А Карлтон Бёрнс хлебнул сверх норм-с,
Равно как Алиса Адэр…
А вскоре после этого – во время бессвязного разговора с измотанным, раздражительным молодым американцем, разбившим свою машину, – забытье и тьма снова навалились на него.
X
И вышло так, что после того, как сама ночь закончилась, Касс еще долго не мог вспомнить почти ничего. А несколько часов от нашей первой встречи на дороге до того момента, когда он, более или менее протрезвев, отправился со мной в долину, не оставили в его памяти ни малейшего следа, как у человека, который все это долгое время провел под наркозом. Но ему часто казалось – когда он пробовал проломить эту стену, дамбу, за которой были скрыты важные воспоминания, – что он вот-вот прозреет; факт, разгадка совсем рядом, как имя, которое вертится на языке, но ты не можешь его вспомнить, хоть убейся. Неуловимый этот факт был нужен Кассу до зарезу. Имея этот факт, это доказательство (и даже не столько доказательство, сколько окончательную спокойную уверенность, что Мейсон изнасиловал Франческу), он мог утешаться хотя бы тем, что действовал осмысленно и целенаправленно – из побуждений мести. И наконец, он знал, что, восстановив этот кусок действительности, он каким-то образом придет к пониманию всего, произошедшего в ту ночь, на другое утро и в последующие дни. Ибо, как он сказал мне на берегу реки в Южной Каролине, смерть Франчески и совершенное им убийство Мейсона стерли в его сознании все, кроме общего контура самих этих событий, то есть подействовали подобно контузии или любой другой катастрофе, болезненно и милостиво выключающей память.
Но Касс не желал продления этой милости. Он желал знать, даже ценой возобновленных мучений. И вышло так, что не только Касс, рассказывая о себе, о Мейсоне и обо всем остальном, помог мне увидеть закоулки моей души, о которых я прежде не подозревал, но и я с моим неполным знанием событий той ночи вывел Касса туда, откуда он увидел эти события ясно, – и вместе мы снесли стену, за которой были заперты его воспоминания.
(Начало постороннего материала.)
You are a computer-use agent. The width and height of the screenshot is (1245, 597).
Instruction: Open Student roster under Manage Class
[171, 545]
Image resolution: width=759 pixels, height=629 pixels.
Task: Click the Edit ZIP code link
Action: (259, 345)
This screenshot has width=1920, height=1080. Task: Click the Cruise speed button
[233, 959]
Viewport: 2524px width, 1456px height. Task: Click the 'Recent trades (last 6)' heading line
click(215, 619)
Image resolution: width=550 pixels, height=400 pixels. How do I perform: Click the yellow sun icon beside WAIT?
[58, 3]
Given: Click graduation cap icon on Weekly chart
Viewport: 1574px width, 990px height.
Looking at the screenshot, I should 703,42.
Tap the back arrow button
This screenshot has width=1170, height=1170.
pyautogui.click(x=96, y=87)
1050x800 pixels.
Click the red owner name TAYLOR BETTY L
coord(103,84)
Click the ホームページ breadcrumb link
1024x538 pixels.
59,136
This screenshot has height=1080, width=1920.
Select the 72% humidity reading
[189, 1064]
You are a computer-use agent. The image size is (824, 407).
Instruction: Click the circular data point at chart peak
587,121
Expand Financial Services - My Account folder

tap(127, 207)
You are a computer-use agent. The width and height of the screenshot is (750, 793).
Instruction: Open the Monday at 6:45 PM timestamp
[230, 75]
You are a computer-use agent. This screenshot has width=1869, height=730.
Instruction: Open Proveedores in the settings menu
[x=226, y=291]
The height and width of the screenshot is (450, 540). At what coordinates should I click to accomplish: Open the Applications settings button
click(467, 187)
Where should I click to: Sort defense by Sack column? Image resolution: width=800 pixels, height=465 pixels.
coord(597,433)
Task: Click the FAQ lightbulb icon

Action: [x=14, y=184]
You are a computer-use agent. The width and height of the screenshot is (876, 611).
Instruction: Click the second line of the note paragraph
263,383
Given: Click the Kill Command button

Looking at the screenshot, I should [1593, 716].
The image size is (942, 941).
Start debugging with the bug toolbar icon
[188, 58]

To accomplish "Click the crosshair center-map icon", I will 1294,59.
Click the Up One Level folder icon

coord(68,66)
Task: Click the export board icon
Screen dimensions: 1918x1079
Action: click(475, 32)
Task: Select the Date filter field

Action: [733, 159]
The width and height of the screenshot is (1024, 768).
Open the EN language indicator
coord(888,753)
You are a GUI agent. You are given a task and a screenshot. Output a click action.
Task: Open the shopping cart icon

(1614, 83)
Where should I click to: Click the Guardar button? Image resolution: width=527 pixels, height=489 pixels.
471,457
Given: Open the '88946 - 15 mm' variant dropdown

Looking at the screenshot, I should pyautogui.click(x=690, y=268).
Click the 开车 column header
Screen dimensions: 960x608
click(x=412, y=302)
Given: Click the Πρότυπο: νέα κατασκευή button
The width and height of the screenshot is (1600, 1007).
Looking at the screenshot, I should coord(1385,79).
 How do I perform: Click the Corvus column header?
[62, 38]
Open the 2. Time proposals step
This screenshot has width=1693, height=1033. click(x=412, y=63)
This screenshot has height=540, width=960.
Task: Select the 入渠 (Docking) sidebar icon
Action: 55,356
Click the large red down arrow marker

Их – его, Поппи и детей, – наверно, подвезла наверх попутная машина, пешком он в тогдашнем своем состоянии дойти бы не смог; но с точностью установить это уже не удастся, потому что Поппи просто забыла, а дети были слишком малы и не запомнили. Потом он уснул во дворце и от усталости должен был бы проспать полсуток, но его мучили тревожные кошмары (кое-что он запомнил: его звал Микеле, плакала Франческа и с предчувствием смерти он смотрел, как драгоценная баночка уплывает из его руки по черной воде какого-то штормового залива), и он проснулся с громким плачем, купаясь в поту, и комната кружилась, и ржали, галдели киношники, спускаясь по лестнице к бассейну. На дворе было черным-черно. Сырой воздух лизал кожу, словно громадный язык. Над ухом гремели какие-то удлиненные, растянутые аккорды и фразы «Дон Жуана». Когда он включил проигрыватель? Этого он понять не мог; понятно было только то, что проигрыватель работает не первый час, с автоматическим щелчком опуская пластинку за пластинкой из стопки, и что искажение не в музыке, а в его воспаленном мозгу. Он прибавил звук – громкая музыка как будто придавала ему уверенности, подвигала на кражу, которую надо было совершить без промедления, – а потом в тем ной захламленной комнате, спотыкаясь и налетая на каждую проклятую вещь, добрел до умывальника и окунул голову в воду; но она не отрезвила его, а только ослабила головную боль и ненадолго остудила пылающее лицо. В соседней спальне Поппи тихо разговаривала с Пегги, остальные дети спали. В эти минуты, по его словам, он забыл и о Франческе, и об угрозе Мейсона в ее адрес, и о том, что Мейсон может осуществить свою угрозу уже сегодня ночью; все это было отодвинуто одной мыслью, овладевшей им, как параноическая идея или как дикое вожделение: Я должен принести Микеле таблетки. Должен. И так уже полтора дня Микеле не получал антибиотика, а интуиция подсказывала ему (правильно, как выяснилось позднее), что долгий перерыв между одним лекарством и другим позволит болезни с новой яростью наброситься на слабое, полуразрушенное тело и, может быть, доконать его. Касс думал: эту дрянь хотя бы не надо держать в холодильнике. Начну ее давать и, может, высплюсь наконец.